§ **Short exercise 1**
List every country that the paper on the Lautsi v. Italy decision names.

====== Quoted text ======

Abstract: The paper discusses the context, substance and likely implications of the European Court of Human Rights' very recent but, in our view, historic decision in the case of Lautsi v. Italy. The article offers an outline of the case and of the decision's motivation, a presentation of the responses, and a brief discussion of its relevance to the similar Romanian case. We examine in some detail the objections leveled against the ruling, track the progress of the Court's relevant jurisprudence on the issue, and suggest some possible consequences.
Key Words: freedom of religion, religious manifestations, religious displays, crucifixes, public schools, European Court of Human Rights, rights of the child, margin of appreciation, subsidiarity
The European Court of Human Rights' November 2009 decision in the case of Lautsi v. Italy was bold in more than one way. In declaring the presence of crucifixes in compulsory state schools at odds with the European Convention on Human Rights, the Strasbourg Court confronted the sensibilities of many Europeans. The often virulent reaction of politicians and officials all over Europe could have been anticipated from earlier national experiences, such as, for instance, the responses of German politicians and officials to a somewhat similar 1995 decision by the German Constitutional Court. More importantly, the European Court made a bold step towards meeting head-on the implications of its former rulings in religious freedom cases, and in religious display cases particularly. After all, a respected legal scholar had just scolded the Court, no earlier than in 2009, of superficiality: "So far, referring to the national margin of appreciation is the only answer that the European Court of Human Rights has been giving when the issue of banning religious symbols from the public space is at stake."1
In this paper, we aim to describe the context, substance and likely implications of the historic Lautsi decision. In the first section we provide an outline of the case and of the European Court of Human Rights' judgment. This is followed by a presentation of the responses to the ruling throughout Europe. We then briefly inspect similar decisions in Germany and Romania, as well as a number of arguments raised against the Lautsi decision. Finally, we examine in additional detail the progress of the Court's case law towards the decision that is the subject of this article, and eventually offer our views as to its future implications.

====== Records to use ======

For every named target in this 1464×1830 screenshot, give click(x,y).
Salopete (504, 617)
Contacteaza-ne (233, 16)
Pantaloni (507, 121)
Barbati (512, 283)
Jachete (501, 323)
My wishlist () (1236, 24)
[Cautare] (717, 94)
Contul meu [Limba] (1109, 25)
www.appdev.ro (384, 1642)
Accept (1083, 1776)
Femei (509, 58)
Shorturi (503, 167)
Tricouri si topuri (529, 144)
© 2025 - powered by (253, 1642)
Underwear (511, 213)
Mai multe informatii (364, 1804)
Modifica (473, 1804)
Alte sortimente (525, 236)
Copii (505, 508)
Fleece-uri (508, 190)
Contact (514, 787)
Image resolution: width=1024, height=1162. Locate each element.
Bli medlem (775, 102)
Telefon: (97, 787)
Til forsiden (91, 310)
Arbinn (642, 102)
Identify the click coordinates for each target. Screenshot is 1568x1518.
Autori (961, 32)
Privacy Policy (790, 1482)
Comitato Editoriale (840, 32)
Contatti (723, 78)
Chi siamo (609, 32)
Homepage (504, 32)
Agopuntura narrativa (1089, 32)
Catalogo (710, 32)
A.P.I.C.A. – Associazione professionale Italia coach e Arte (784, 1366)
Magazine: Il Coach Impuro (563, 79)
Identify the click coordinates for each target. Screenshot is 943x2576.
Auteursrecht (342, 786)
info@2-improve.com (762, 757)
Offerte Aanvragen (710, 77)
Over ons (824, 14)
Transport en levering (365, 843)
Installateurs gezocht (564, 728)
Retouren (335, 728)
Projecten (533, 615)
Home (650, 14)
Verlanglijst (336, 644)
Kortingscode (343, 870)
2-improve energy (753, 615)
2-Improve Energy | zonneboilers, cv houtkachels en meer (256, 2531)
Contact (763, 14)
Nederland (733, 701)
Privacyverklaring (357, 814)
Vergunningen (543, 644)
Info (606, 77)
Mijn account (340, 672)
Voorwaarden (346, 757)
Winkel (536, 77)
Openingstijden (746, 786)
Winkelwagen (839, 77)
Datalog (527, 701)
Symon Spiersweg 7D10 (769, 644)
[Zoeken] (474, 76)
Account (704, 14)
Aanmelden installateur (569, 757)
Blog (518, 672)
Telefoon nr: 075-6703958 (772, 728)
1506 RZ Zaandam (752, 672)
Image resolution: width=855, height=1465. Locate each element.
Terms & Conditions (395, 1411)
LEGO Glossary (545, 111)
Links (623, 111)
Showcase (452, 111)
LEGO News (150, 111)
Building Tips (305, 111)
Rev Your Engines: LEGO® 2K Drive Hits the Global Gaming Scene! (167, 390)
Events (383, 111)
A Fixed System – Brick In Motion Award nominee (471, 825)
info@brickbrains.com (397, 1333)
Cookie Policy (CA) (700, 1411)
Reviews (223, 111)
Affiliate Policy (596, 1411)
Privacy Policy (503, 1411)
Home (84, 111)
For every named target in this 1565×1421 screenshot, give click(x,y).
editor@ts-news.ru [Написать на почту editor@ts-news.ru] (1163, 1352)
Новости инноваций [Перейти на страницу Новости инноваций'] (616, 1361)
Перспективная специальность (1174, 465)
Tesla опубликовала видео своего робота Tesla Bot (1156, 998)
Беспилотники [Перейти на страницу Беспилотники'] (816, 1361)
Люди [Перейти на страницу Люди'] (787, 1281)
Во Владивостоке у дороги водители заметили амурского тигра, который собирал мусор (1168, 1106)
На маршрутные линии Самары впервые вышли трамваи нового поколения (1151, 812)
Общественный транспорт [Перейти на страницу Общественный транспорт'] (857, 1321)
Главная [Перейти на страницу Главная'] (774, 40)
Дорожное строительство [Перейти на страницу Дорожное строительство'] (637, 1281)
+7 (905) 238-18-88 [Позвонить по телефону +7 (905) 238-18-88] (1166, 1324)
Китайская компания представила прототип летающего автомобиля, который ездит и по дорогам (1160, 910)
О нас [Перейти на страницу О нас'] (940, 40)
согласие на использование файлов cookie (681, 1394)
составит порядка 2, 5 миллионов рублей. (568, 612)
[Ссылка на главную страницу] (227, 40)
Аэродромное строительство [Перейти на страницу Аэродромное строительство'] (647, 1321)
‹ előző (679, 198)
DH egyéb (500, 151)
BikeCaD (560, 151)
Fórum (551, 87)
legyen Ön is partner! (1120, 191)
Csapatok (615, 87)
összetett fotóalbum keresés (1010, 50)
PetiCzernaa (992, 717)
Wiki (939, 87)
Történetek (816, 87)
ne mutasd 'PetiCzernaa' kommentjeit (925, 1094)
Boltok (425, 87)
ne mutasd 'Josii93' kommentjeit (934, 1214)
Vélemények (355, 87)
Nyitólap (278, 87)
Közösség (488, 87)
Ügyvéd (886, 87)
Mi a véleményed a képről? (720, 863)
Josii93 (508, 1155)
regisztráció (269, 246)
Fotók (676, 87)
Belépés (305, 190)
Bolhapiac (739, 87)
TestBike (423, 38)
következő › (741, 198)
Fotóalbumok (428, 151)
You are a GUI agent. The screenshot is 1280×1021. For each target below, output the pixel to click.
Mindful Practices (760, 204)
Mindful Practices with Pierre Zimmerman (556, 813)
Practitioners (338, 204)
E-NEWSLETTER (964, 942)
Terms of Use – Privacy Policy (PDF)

======

§ **Short exercise 2**
Give as a Markdown table the records starting with the line containing "Ügyvéd (886, 87)" and going on through the last line of the records, with the columns Row and Line. Leave out blank lines.

§ **Correct result 1**
Italy, Germany, Romania

§ **Correct result 2**
| Row | Line |
|---|---|
| 1 | Ügyvéd (886, 87) |
| 2 | Mi a véleményed a képről? (720, 863) |
| 3 | Josii93 (508, 1155) |
| 4 | regisztráció (269, 246) |
| 5 | Fotók (676, 87) |
| 6 | Belépés (305, 190) |
| 7 | Bolhapiac (739, 87) |
| 8 | TestBike (423, 38) |
| 9 | következő › (741, 198) |
| 10 | Fotóalbumok (428, 151) |
| 11 | You are a GUI agent. The screenshot is 1280×1021. For each target below, output the pixel to click. |
| 12 | Mindful Practices (760, 204) |
| 13 | Mindful Practices with Pierre Zimmerman (556, 813) |
| 14 | Practitioners (338, 204) |
| 15 | E-NEWSLETTER (964, 942) |
| 16 | Terms of Use – Privacy Policy (PDF) |